Kabupaten TEMANGGUNG
Profil | Sejarah | Arti Logo | Nilai BudayaProfil
Nama Resmi | : | Kabupaten Temanggung |
Ibukota | : | Temanggung |
Provinsi | : | JAWA TENGAH |
Batas Wilayah | : | Utara : Kabupaten Kendal dan Kabupaten Semarang Timur : Kabupaten Semarang dan Kabupaten Magelang Selatan : Kabupaten Magelang Barat : Kabupaten Wonosobo |
Luas Wilayah | : | 837,71 Km² |
Jumlah Penduduk | : | 760.970 Jiwa |
Wilayah Administrasi | : | Kecamatan: 20, Kelurahan: 23, Desa: 266 |
Website | : | http://www.temanggungkab.go.id |
(Permendagri No.66 Tahun 2011)
Sejarah
Menelusuri Sejarah Rakai Pikatan dan Munculnya Nama Temanggung
Sejarah Temanggung selalu dikaitkan dengan raja Mataram Kuno yang bernama Rakai Pikatan.
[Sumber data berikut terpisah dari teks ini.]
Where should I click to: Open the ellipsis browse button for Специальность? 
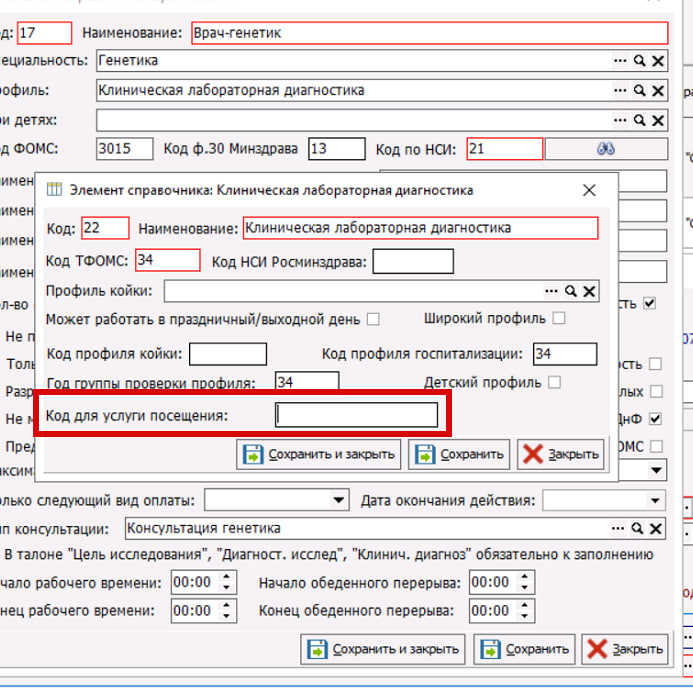[x=621, y=62]
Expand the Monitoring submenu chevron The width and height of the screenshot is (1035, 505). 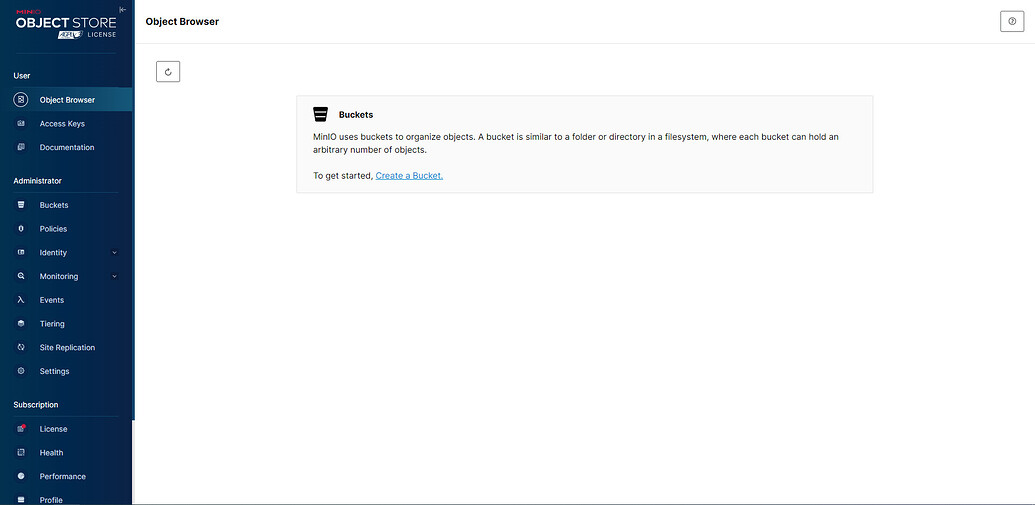[115, 276]
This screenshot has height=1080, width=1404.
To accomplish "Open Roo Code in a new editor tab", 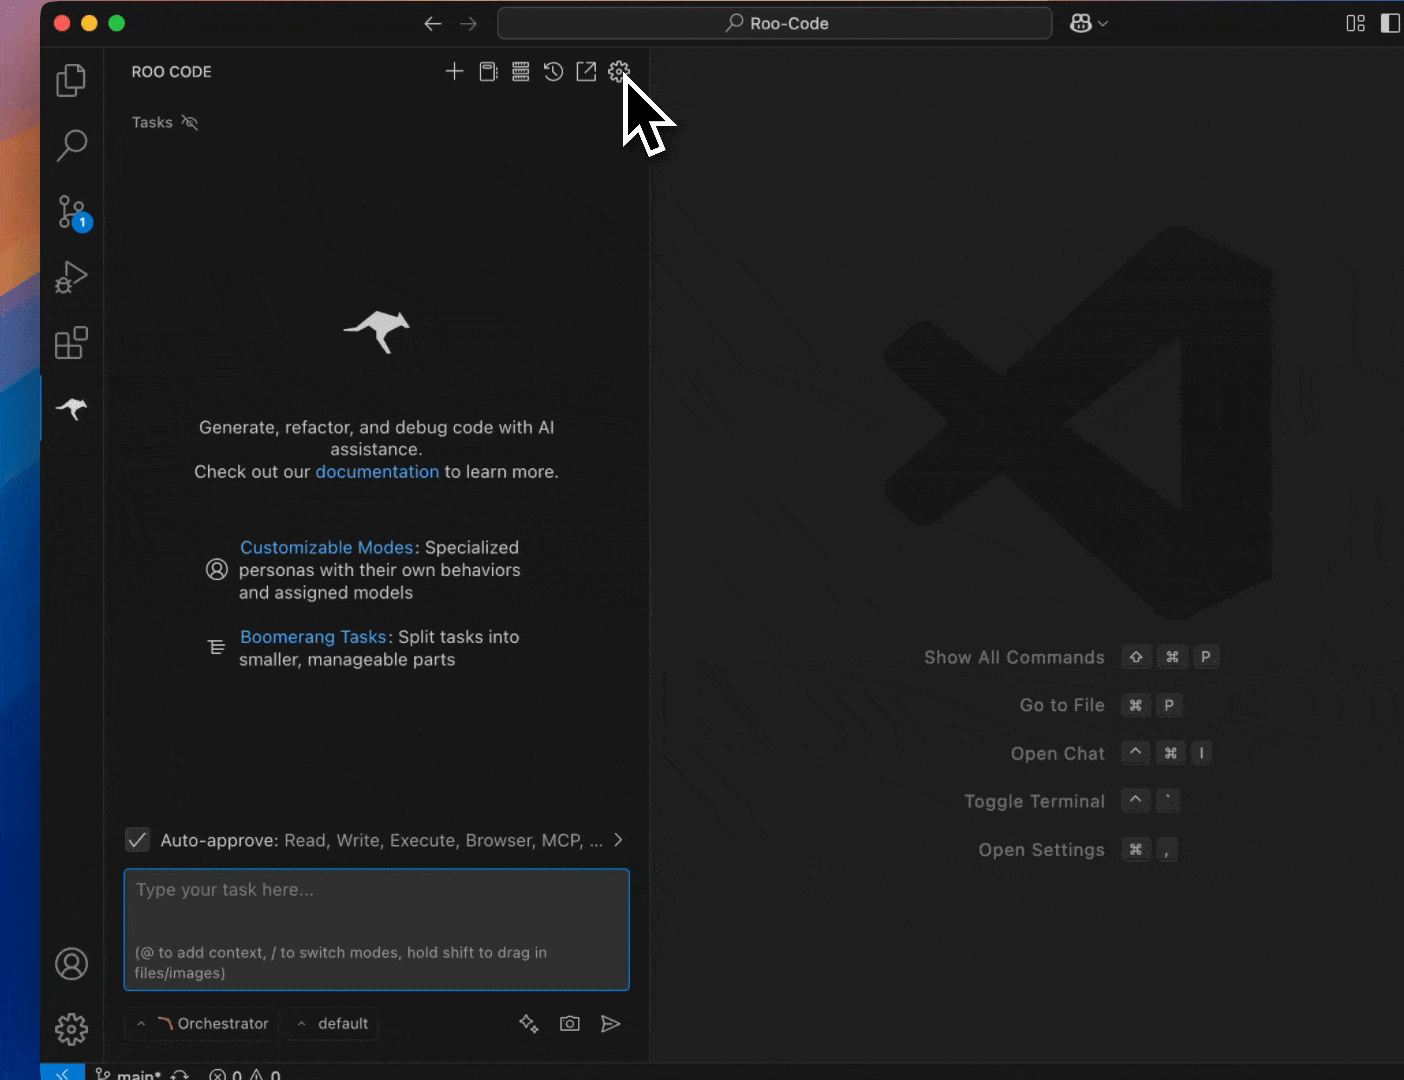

Nama Pikatan sendiri dipakai untuk menyebutkan suatu wilayah yang berada pada sumber mata air di desa Mudal Kecamatan Temanggung. Disini terdapat peninggalan berupa reruntuhan batu-bebatuan kuno yang diyakini petilasan raja Rakai Pikatan. Sejarah Temanggung mulai tercatat pada Prasasti Wanua Tengah III Tahun 908 Masehi yang ditemukan penduduk dusun Dunglo Desa Gandulan Kecamatan Kaloran Temanggung pada bulan November 1983. Prasasti itu menggambarkan bahwa Temanggung semula berupa wilayah kademangan yang gemah ripah loh jinawi dimana salah satu wilayahnya yaitu Pikatan. Disini didirikan Bihara agama Hindu oleh adik raja Mataram Kuno Rahyangta I Hara, sedang rajanya adalah Rahyangta Rimdang (Raja Sanjaya) yang naik tahta pada tahun 717 M (Prasasti Mantyasih). Oleh pewaris tahta yaitu Rake Panangkaran yang naik tahta pada tanggal 27 November 746 M, Bihara Pikatan memperoleh bengkok di Sawah Sima. Jika dikaitkan dengan prasasti Gondosuli ada gambaran jelas bahwa dari Kecamatan Temanggung memanjang ke barat sampai kecamatan Bulu dan seterusnya adalah adalah wilayah yang subur dan tenteram (ditandai tempat Bihara Pikatan).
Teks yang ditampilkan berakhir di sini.